5
Planetary Protection, Small Solar System Bodies, and Commercial Space Activities
COMMERCIAL SPACE INTEREST IN SMALL SOLAR SYSTEM BODIES
The concept of mining asteroids to extract their valuable elements and provide Earth with resources, in a future where terrestrial resources are depleted or extraction of them is not economically viable, has been around for more than 100 years.1 Following these objectives, a few companies in the early 2010s announced their intentions to extract valuable metals from asteroids to bring them back to Earth for commercial purposes. While these early proposals have not been realized, renewed interest in mining small bodies by the private sector has lately been mostly focused on the extraction of basic elements such as water and carbon for production of propellants in space.

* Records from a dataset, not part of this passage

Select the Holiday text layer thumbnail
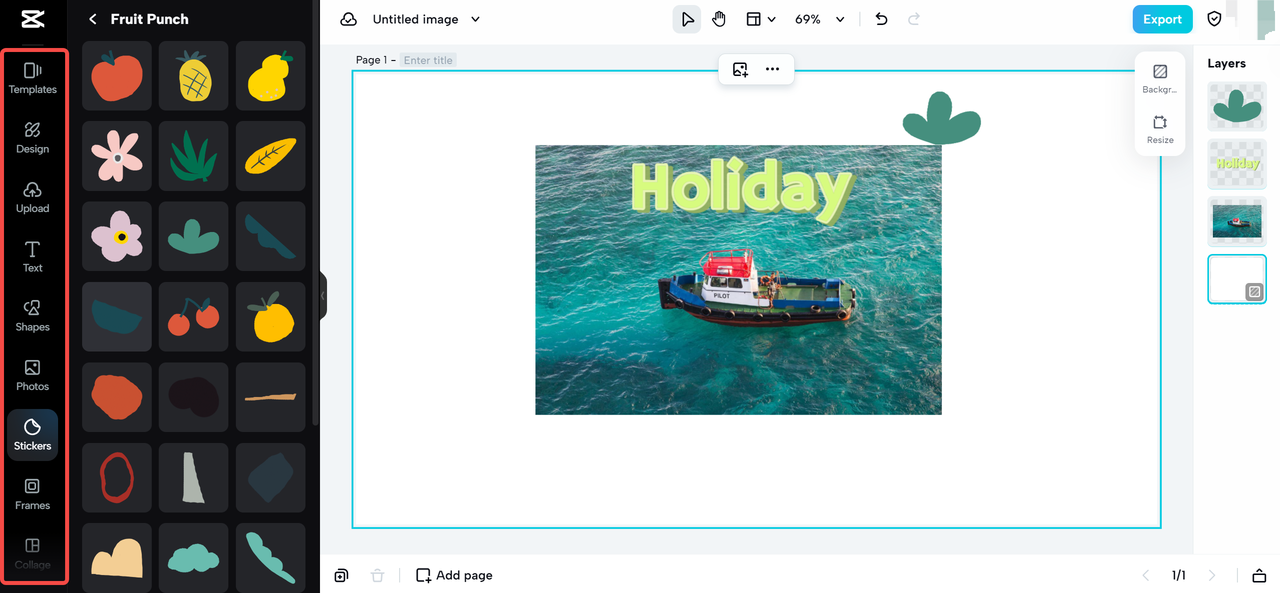 click(x=1237, y=163)
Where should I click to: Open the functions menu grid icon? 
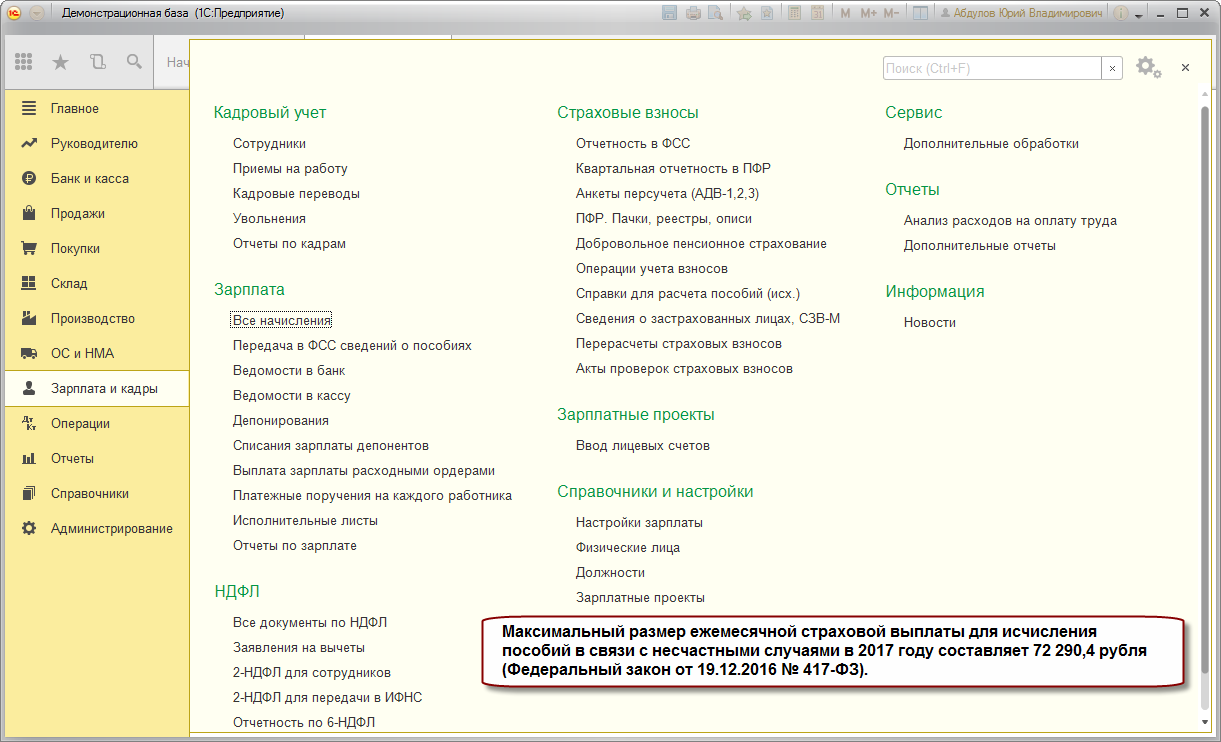pos(24,62)
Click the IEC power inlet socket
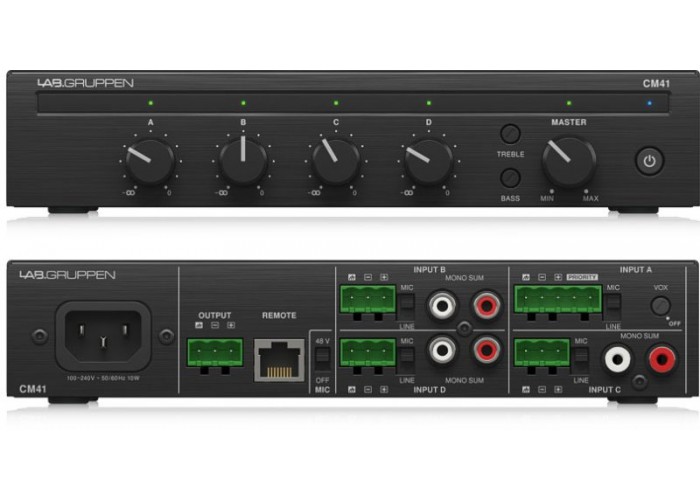Image resolution: width=700 pixels, height=500 pixels. tap(103, 336)

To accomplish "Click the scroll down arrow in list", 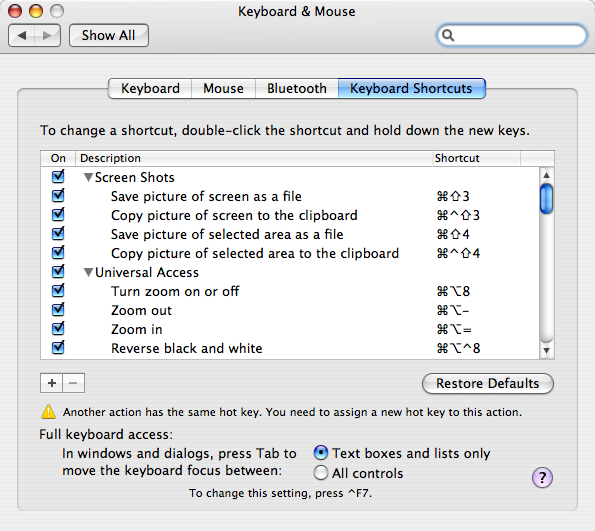I will point(546,350).
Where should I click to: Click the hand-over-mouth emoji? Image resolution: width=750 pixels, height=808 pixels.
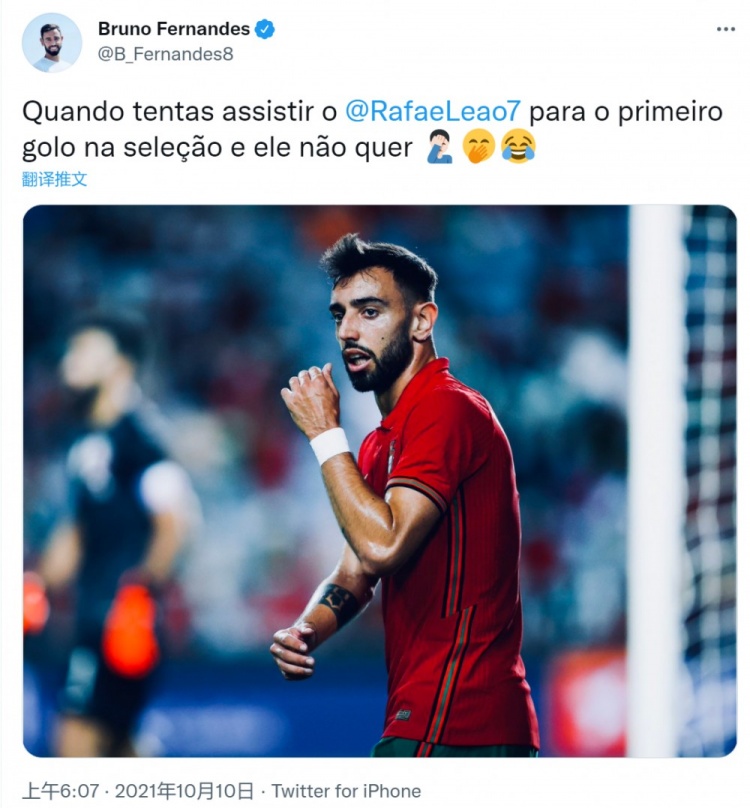point(478,147)
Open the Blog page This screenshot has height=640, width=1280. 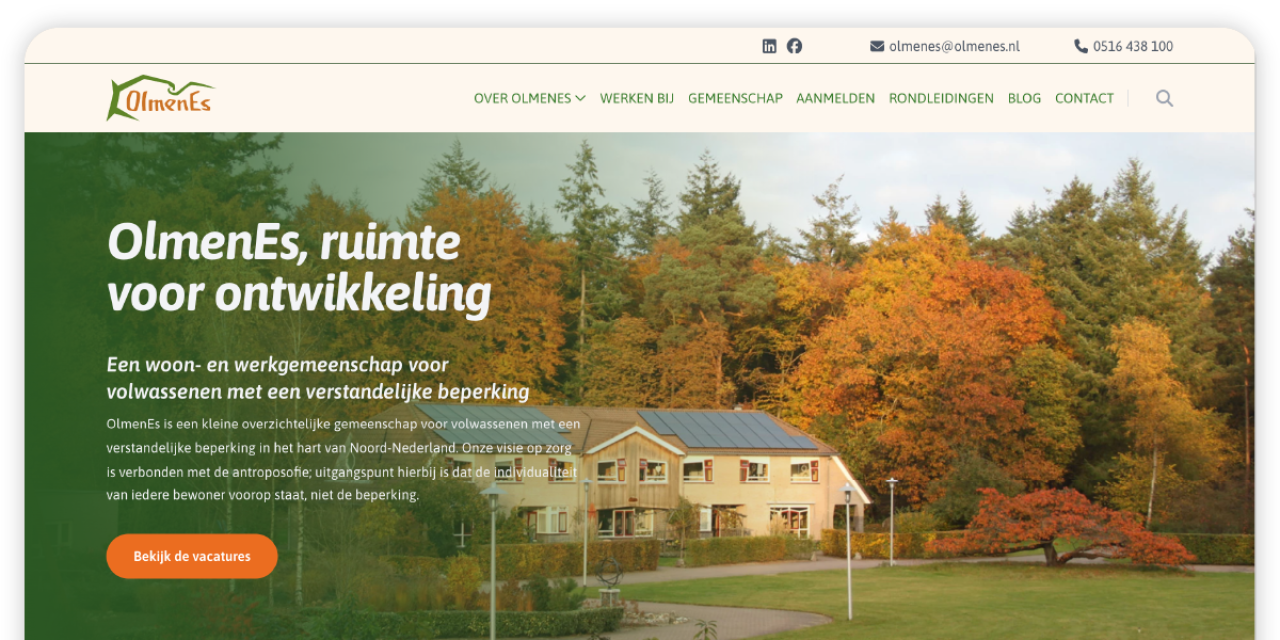tap(1024, 98)
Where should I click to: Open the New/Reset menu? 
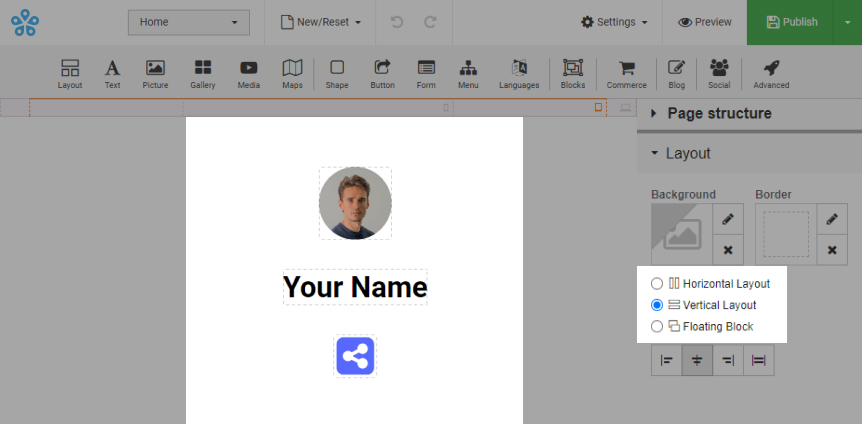[320, 22]
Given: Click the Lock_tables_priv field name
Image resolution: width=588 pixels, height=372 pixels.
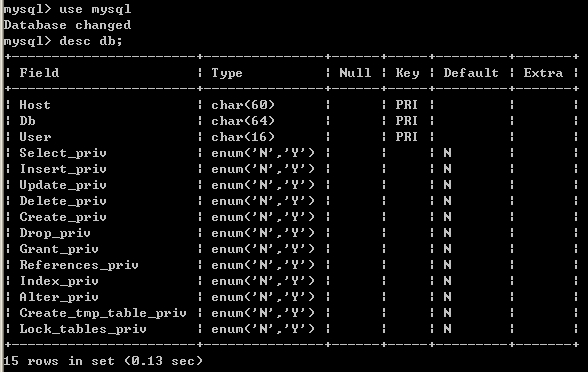Looking at the screenshot, I should pyautogui.click(x=83, y=329).
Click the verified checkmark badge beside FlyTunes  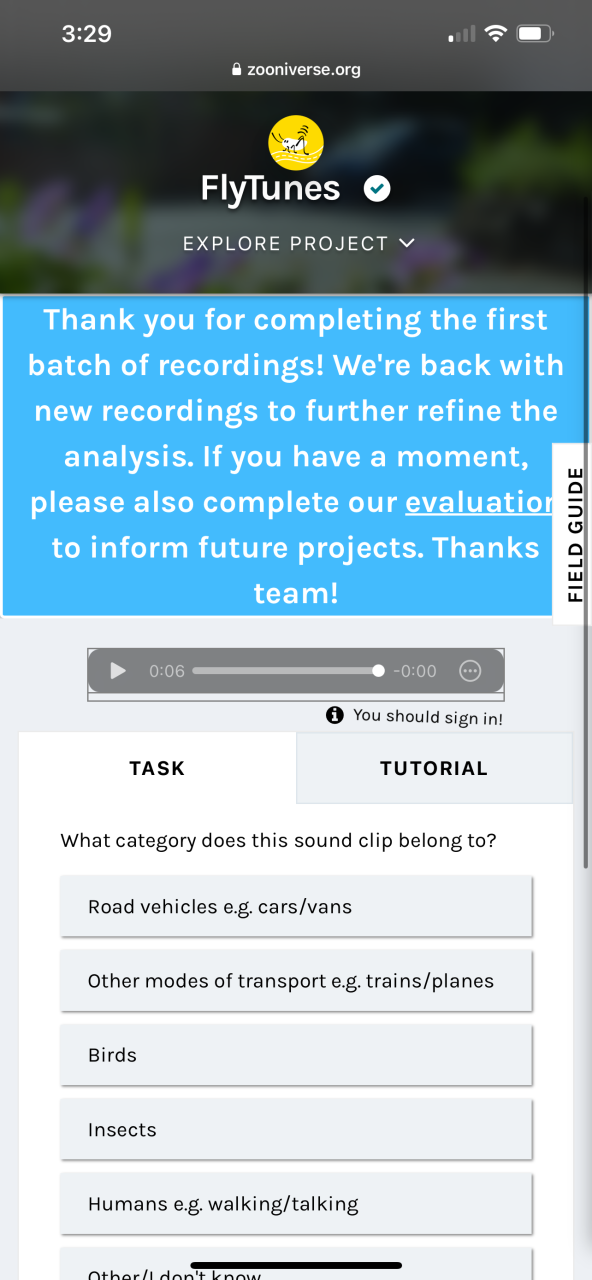(x=377, y=188)
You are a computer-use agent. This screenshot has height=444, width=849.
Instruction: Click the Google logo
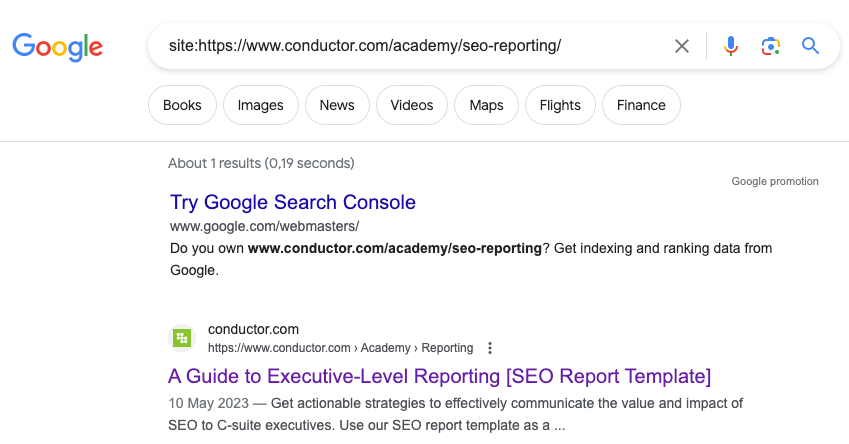57,46
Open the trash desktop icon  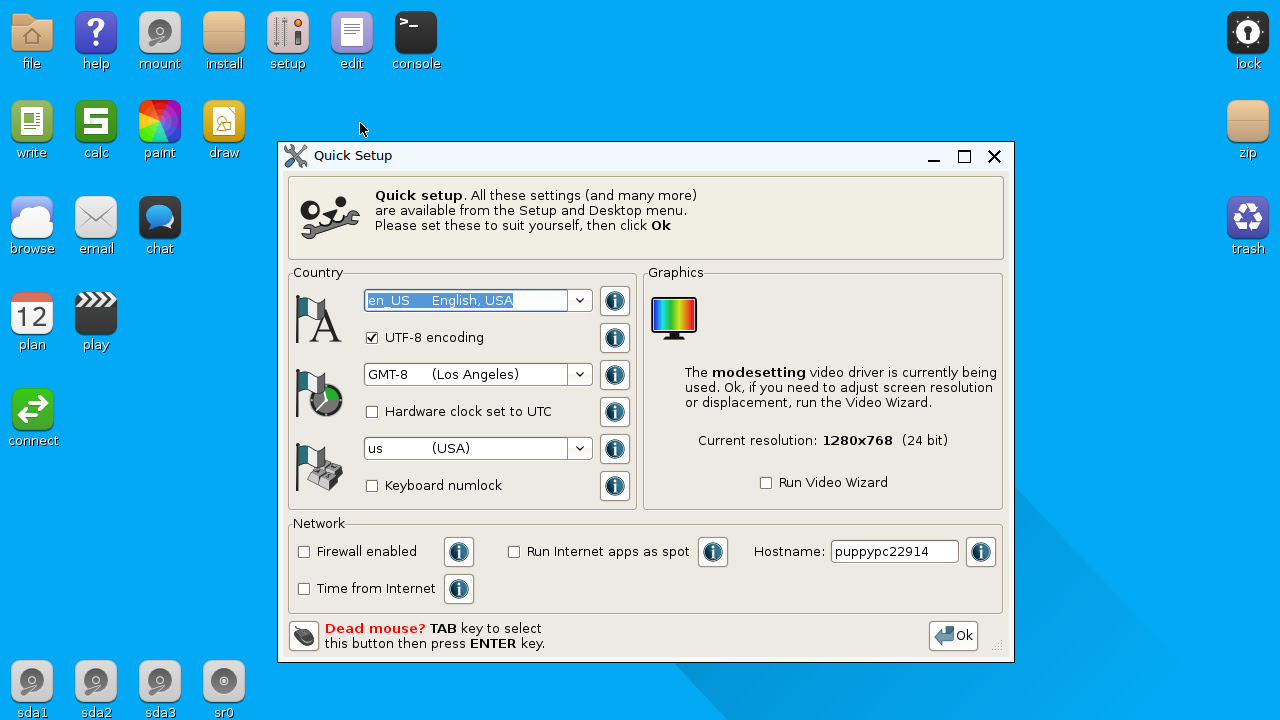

Water and carbon dioxide could be cold trapped after being extracted using a variety of heating techniques. After a separation and refining process, water could be then directly used for steam propulsion, heated to high temperatures to produce a plasma for electric propulsion, electrolyzed to obtain hydrogen and oxygen as propellants, or reacted with carbon dioxide to produce methane fuel. Thus, while a few companies are still interested in the extraction of metals to be sold on Earth (such as platinum group metals from M-type asteroids or iron and nickel from S-type bodies), most business plans focus on the use of asteroidal resources in space to fuel spacecraft bound for various destinations, rather than following the costly, energy-intensive practice of bringing all propellant from Earth. These plans include transport of extraterrestrial materials to Earth orbit (or cis-lunar space) rather than to the surface of Earth.
Based on this living-off-the-land approach, the main targets of many asteroid mining companies are C-complex near-Earth objects (NEOs) because of their carbon content and water bound in hydrated minerals (up to 20 percent in some spectral types). Other advantages include their close proximity (as compared to more numerous, but distant Main Belt asteroids), low in-flight propulsion requirements to access them (many with lower trajectory adjustment requirements than the Moon), and the better probability to detect them and evaluate their resource potential with ground or orbital observatories.
Extracting these valuable volatile elements may require accessing and processing the regolith or rocky surface by docking and anchoring spacecraft to the NEO. Alternatively, to avoid the complexity of landing on an ultra-low-gravity body, remote heating techniques using focused solar radiation to drill, extract, and trap volatiles have been proposed. In these techniques, concentrated solar energy thermally fractures the rock, constantly exposing new material, while fracturing of the body into finer particles is also caused by spalling, as water ice and other volatiles sublimate during the heating process. Cold traps or bags would be used to collect the extracted volatiles. These elements would then be processed in situ or taken to orbital depots to be refined and stored as propellants.
In terms of planetary protection implications, given the potential of finding prebiotic organic compounds on C-complex small bodies, Category II would apply to missions intended to access and remove volatile material from them (see Finding 3). For missions aimed at accessing and removing metals, volatiles, and other materials from S- or M-type bodies, Category I would apply.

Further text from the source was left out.